---------- Source passage ----------
Database Setup

The first step in setting up a working PFMFind system is to populate a database of sequences and their annotations.

Quick guide

  • Download the NCBI Taxonomy database from ftp://ftp.ncbi.nih.gov/pub/taxonomy/ (this can be skipped and the taxonomy downloaded automatically by the PFMFsetupdb.py script.

  • Download the appropriate Uniprot, Uniref and Interpro files:

  • Prepare the configuration file (see Configuration file below).

  • Run the PFMFsetupdb.py script (for example with configuration file dbsetup.xml:

    $ PFMFsetupdb.py dbsetup.xml
  • Wait until the database is populated. If you have several configuration files associated with different steps, repeat the step 4. as needed.

PFMFsetupdb.py script

PFMFsetupdb.py creates and loads the sequence database schema in the following sequence:

  • Create a database schema and BioSQL tables;
  • Load NCBI taxonomy information;
  • Load Uniprot sequences and annotations;
  • Load Uniref cluster information;
  • Load Interpro domain informations.
---------- Dataset excerpts ----------
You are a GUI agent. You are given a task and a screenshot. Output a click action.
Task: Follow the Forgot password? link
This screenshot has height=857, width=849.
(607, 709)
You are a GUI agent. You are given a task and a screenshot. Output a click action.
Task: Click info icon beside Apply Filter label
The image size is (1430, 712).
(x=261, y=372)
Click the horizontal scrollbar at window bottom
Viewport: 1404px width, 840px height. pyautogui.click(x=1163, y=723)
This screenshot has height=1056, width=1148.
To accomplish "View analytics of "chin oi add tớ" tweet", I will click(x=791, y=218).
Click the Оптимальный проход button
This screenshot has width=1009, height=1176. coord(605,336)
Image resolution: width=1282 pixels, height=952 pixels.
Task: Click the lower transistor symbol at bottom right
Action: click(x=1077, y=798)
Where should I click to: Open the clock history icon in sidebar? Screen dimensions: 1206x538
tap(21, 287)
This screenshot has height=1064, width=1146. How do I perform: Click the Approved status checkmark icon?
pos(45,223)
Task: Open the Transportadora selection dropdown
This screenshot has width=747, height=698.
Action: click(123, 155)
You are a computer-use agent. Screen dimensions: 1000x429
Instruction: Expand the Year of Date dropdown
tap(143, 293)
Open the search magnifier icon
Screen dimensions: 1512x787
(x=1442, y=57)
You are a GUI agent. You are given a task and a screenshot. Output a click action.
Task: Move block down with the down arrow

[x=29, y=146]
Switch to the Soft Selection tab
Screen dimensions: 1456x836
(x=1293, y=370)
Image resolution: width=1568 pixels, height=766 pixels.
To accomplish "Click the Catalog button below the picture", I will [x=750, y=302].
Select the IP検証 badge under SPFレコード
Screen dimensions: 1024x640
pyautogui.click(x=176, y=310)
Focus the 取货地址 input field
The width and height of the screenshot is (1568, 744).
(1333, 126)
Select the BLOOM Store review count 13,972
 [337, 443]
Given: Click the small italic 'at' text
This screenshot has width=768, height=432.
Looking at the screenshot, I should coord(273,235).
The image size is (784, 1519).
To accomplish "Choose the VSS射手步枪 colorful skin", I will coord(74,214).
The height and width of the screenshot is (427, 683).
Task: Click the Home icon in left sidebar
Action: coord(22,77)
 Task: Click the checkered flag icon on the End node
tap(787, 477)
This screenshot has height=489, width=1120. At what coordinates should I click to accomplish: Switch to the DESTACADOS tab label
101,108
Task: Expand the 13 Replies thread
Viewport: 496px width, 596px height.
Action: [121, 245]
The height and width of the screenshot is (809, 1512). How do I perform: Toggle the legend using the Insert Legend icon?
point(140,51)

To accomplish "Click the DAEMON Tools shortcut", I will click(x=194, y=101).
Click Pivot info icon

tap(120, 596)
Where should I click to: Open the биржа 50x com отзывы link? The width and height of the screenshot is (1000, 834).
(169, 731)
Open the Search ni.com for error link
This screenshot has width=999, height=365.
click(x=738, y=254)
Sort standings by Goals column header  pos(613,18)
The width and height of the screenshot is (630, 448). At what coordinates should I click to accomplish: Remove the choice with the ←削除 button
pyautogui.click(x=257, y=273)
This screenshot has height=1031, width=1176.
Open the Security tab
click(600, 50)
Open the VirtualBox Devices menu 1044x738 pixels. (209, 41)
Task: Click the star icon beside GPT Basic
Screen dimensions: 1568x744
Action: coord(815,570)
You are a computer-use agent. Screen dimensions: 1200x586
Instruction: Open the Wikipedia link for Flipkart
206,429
----------
## Exercise task
In the database setup page, what does the PFMFsetupdb.py script load immediately after NCBI taxonomy information?

## Full answer
Uniprot sequences and annotations.